Thousands of homebuyers have already abandoned plans to move house after the Northern Rock crisis last week. Estate agents are reporting that internet traffic to house buying sites is down a quarter over the past 10 days, as is the number of people entering their shops.
However it’s not so tough at the top. Sales of million pound properties have trebled in the past five years to 88,000 homes, according to figures by Halifax. Most top end properties were concentrated in London, but two of the biggest hotspots outside the capital were Cobham, Surrey, near to where Chelsea Football Club is building its new training grounds, and in the Cheshire districts. However Savills, the property agent, expects minimal price increases at best, and more likely falls in prices, in central London as weaker financial markets and fears over City bonuses and job security take their toll.
Cabinet husband-and-wife team, Ed Balls and Yvette Cooper have been accused of exploiting Commons expenses by registering their four-bedroom property in North London as their ‘second’ home which entitles them to claim allowances of up to £44,000 a year to subsidise their mortgage. Their other property, in Yorkshire, which they used to call their second home is now their main residence.

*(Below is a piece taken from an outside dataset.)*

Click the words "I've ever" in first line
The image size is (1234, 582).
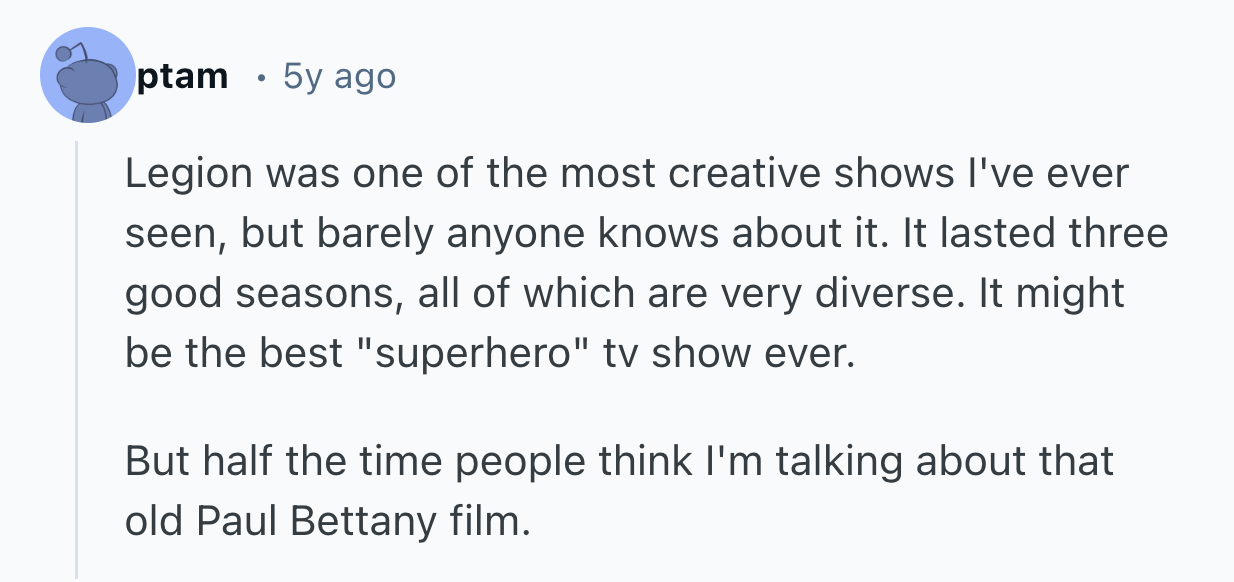coord(1059,174)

A Liberal-Democrat spokesperson said ‘It is clearly advantageous for them to maintain that their more expensive home is their second home… They may not have broken the rules absolutely, but they have clearly broken their spirit’.
And finally, salaries of housing association executives have soared by an average of 10 per cent last year, according to an Inside Housing report, ignoring the Housing Corporation’s caution that huge increases could ‘detach them from the communities they serve’. In top place is the chief executive from Places for People whose salary was £257,928. In comparison, Unison, the union representing many of the front line staff, say that staff received salary increases of around 3 or 4 per cent.